With opportunities to end the HIV pandemic demanding more resources and resolve than ever, a gathering of those in it for the long haul urge final sprint
The right things in the right places at the right time came together for Fortunata Kasege in 1997, when she came to the United States from her home in Tanzania, excited about prospects that included, along with schooling to become a journalist, her first child and marriage to her long-time sweetheart. Those prospects seemed to shatter like glass, as she tells it now, when she learned on her first prenatal visit that she had HIV. From everything she had known before, it meant that she would not live to realize any of her dreams, and that the life of the child she carried would be short and agonizing.
But she was in the right place, at the right time, when, more than a decade and a half into the global HIV pandemic the right things were available to save her life, and protect her child from the virus. That child is 18 now and applying to colleges. Kasege, now 40 years old, had another healthy child last year, who makes her laugh with delight.
“I reclaimed my dreams,” she said.
But, she reminded lawmakers and congressional staffers assembled on Capitol Hill Thursday, now more than three decades into the global HIV pandemic, “It is not the same everywhere in the world.”
The message Thursday was that it can be, and that HIV as a disease that threatens public health and shatters dreams can become part of history in the discernible future, with — and here is the catch — more commitment, more focus, more resources than ever before.
The challenges to sustaining those in the budget-constrained, politically divided, and resource-competing environment in which funding and policy decisions now are made brought people who have fought the pandemic for decades to the event sponsored by UNAIDS.
Dr. Anthony Fauci was there to present the data and the findings that leave “absolutely no excuse for every person diagnosed with HIV not to be on treatment,” and to note the success of Rwanda, surpassing, among many countries, the United States, in expanding access to effective treatment.
UNAIDS leader Dr. Michel Sidibe was there to celebrate the success of Cuba, which earlier this year became the first nation officially recognized to have eliminated parent to child transmission of HIV, and to remind policymakers: “We still have a journey to travel together. The success is significant, but very fragile . . . our journey will be about how to reach those people left behind.”
U.S. Global AIDS Coordinator Ambassador Deborah Birx was there to note that reaching those yet to be reached will demand not just funds but political will. She had just come from London, where with the Elton John AIDS Foundation the U.S. President’s Emergency Plan for AIDS Relief launched an initiative to provide grants to organizations working to meet HIV-related needs of sexual minorities in sub-Saharan Africa.
In turn, she said, affected countries will need to change policies, to allow for adoption of new World Health Organization guidelines calling for access to antiretroviral treatment upon diagnosis and six month drug supplies to save time and costs.
With 37 million people now living with HIV worldwide, and just 15 million getting the medicine they need, she emphasized, the alternative to accelerated responses to HIV will be an accelerated epidemic.
Sen.

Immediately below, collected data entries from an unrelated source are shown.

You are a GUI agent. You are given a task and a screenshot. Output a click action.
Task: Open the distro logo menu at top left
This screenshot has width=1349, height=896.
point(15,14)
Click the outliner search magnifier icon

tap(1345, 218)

Ed Markey (D-Mass.) speaking at the same event, likened the gathering of speed and resolve needed to the final sprint of “Heartbreak Hill” that confronts runners 20 miles into the Boston Marathon.
With projections that accelerated efforts to expand HIV diagnosis, care, and effective treatment in the next five years could end the pandemic first recognized in 1981 in the 15 years, Markey explained, “We’re about 70 percent of the way there.”
That infamous incline facing runners in Boston who are about 70 percent done, is daunting to many, he said, “But those who make it there manage to get up it and reach the finish line.”